Saturday 20 April 2013

Using a polarising filter

This is another of those exercises that seem a little out of place towards the end of a level 5 degree module. Whatever, there’s always something to be gained from a bit of a structured investigation into why we do things we learned ages ago – so here goes.

The detail of the project is that I should take shots of the same scene with and without polarisation at modest telephoto and wide angle focal lengths. I threw in the equivalent of a standard lens for good measure, added a couple of shots to emphasise the caution that needs to be exhibited when using a polariser and then finished with the exercise requirement of a couple of shots of a reflection in water.

First up – the scenes with and without polariser. The effect of a polarising filter in the circumstance of the shots below is to darken the sky relative to the un-polarised shot. To “maintain” a correct exposure the camera tends to let in more light with the effect that the foreground, which is not affected by the filter, is brightened relative to the sky. To compare like with like as far as possible across these images I have used Lightroom’s “synchronise total exposure “ tool. The shots below clearly show how the foreground has been lifted relative to the sky. The converse of this is that if I had exposed for the foreground in all cases them the sky would have appeared darker in the polarised shots.

Another effect of using the filter is that the white of the clouds is relatively much brighter – which is particularly noticeable in the last shot because they form a larger part of the overall composition. A key feature of these shots is the non-uniformity of the effect on the sky. All the shots were taken at 90 degrees to the direction of the sunlight. In the telephoto shot the polarising effect is relatively uniform – because of the relatively small section of sky included. However, at the wide angle end, there is a distinct darkening in the 90 degree direction, which fades markedly towards the left hand edge – which was closer to the sun. While this is just about acceptable in the mid-range shot, at the widest angle it looks distinctly odd.

Finally the filter has had the effect of cutting through the haze to provide detail in the distant hills – largely I suspect, by removing the impact of scattered light from the intervening atmosphere.

Focal length
(35mm equiv)
Un-polarised Polarised
28mm Polariser 5a Polariser 5b
54mm Polariser 4a Polariser 4b
108mm Polariser 3a Polariser 3b

An even more obvious example of the impact of the angle of shooting relative to the light can be seen in these two taken at roughly 45 degrees to the direction of the sunlight. The polarised shot looks very un-natural with the sky fading from deep blue to almost white across the image.

 Polariser 2a           Polariser 2b

The final part of the exercise asks for polarised and un-polarised shots of a water surface. In this case the polariser will remove the surface reflections, allowing the viewer to see “into” the water – like this in fact:

Polariser 6a                        Polariser 6b

Which you prefer is a creative choice – in this example I prefer the polarised version.
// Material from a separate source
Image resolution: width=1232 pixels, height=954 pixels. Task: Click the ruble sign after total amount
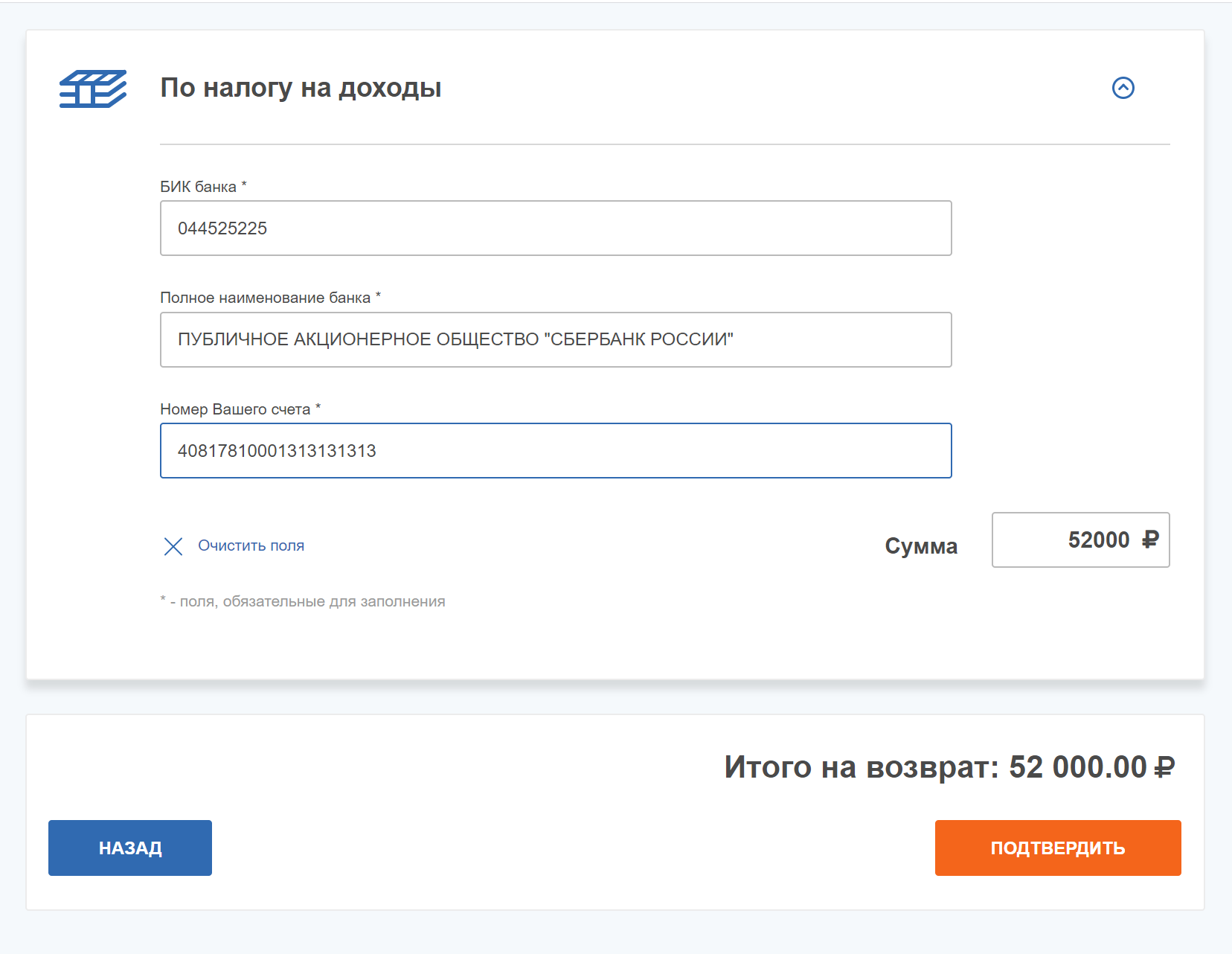click(1164, 767)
A similar effect can be used to remove reflections from windows, provided you are shooting at an angle to the glass, and polarisers are also useful for reducing glare from glass when doing cityscapes – although I have no with/without pairs to show the effect. Finally – they can darken some foliage – again I don’t have any obvious examples – but I’ll try to remember to post one once there’s some foliage to darken.

Conclusion

I use a polarising filter on a regular basis – when the sun is shining. It adds impact to the sky, and used carefully improves the balance between sky and foreground. It also has a useful role in controlling unwanted reflections which I find most useful in cityscapes.